Wat Maakt Een Gedicht Goed? (46)

24 mei, 2022
door José Aerts

 

 

Wat Maakt Een Gedicht Goed?

 

Het is al veertig jaar geleden. Ik stond in de tram in Berlijn op weg naar een museum, toen mijn oog werd getroffen door een poster van een indiaan op een winkelruit. Vraag me niet waarom, maar ik moest de tram uit. Toen ik voor de etalage stond werd ik niet alleen getroffen door het gezicht, maar vooral door de tekst die erop gedrukt was. Het gedicht van een anonieme schrijver.

Einsamkeit: Ich habe Einsamkeit gekannt für ein unendliche Zeit/ nicht nach einem Freund schauend/ keinen Mann suchend/ auch ein Heim nicht wollend/ doch nun weisz ich nicht/ was meine Seele befreien könnte/ Sie schmerzt von so vielen Dingen/ die ich nicht beschreiben kann/ Eines wünschend/ das niemals ich hatte/ Freiheit. 
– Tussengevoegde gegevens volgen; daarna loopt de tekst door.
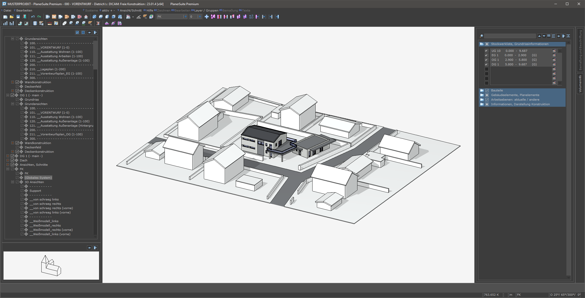Select the __Weißmodell_links view
Screen dimensions: 585x298
[44, 221]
Ik stond aan de grond genageld. Woord voor woord stond hier geschreven hoe ik me voelde. Een paar jaar later kreeg ik een scolarship en besloot mijn dissertatie te wijden aan de inhoud van dat gedicht. Ik promoveerde niet alleen op eenzaamheid, maar maakte er ook twaalf performances van met mijn studenten en twee tentoonstellingen. Want als schrijvend beeldend kunstenaar bleef het gedicht steeds opnieuw roepen om een andere beeldende vertaling. En dat was niet omdat het zo’n literair hoogstandje was, maar omdat de lading resoneerde met een gevoel diep in mij.

Als ik het werk van dichters lees of hoor voordragen, raken de woorden mij niet zozeer vanwege de taalkundige kwaliteit, maar vooral vanwege de emotionele lading krijgt poëzie voor mij betekenis. Bij de gedichten/ gedachten die ik zelf schrijf probeer ik met minimale middelen mezelf zoveel mogelijk bloot te geven en die kwetsbaarheid voor te dragen. Abstractie, urgentie, universele waarden en echtheid steeds opnieuw vorm te geven. Of mijn schrijfsels goed zijn vraag ik mij niet af. Ik ben vrij.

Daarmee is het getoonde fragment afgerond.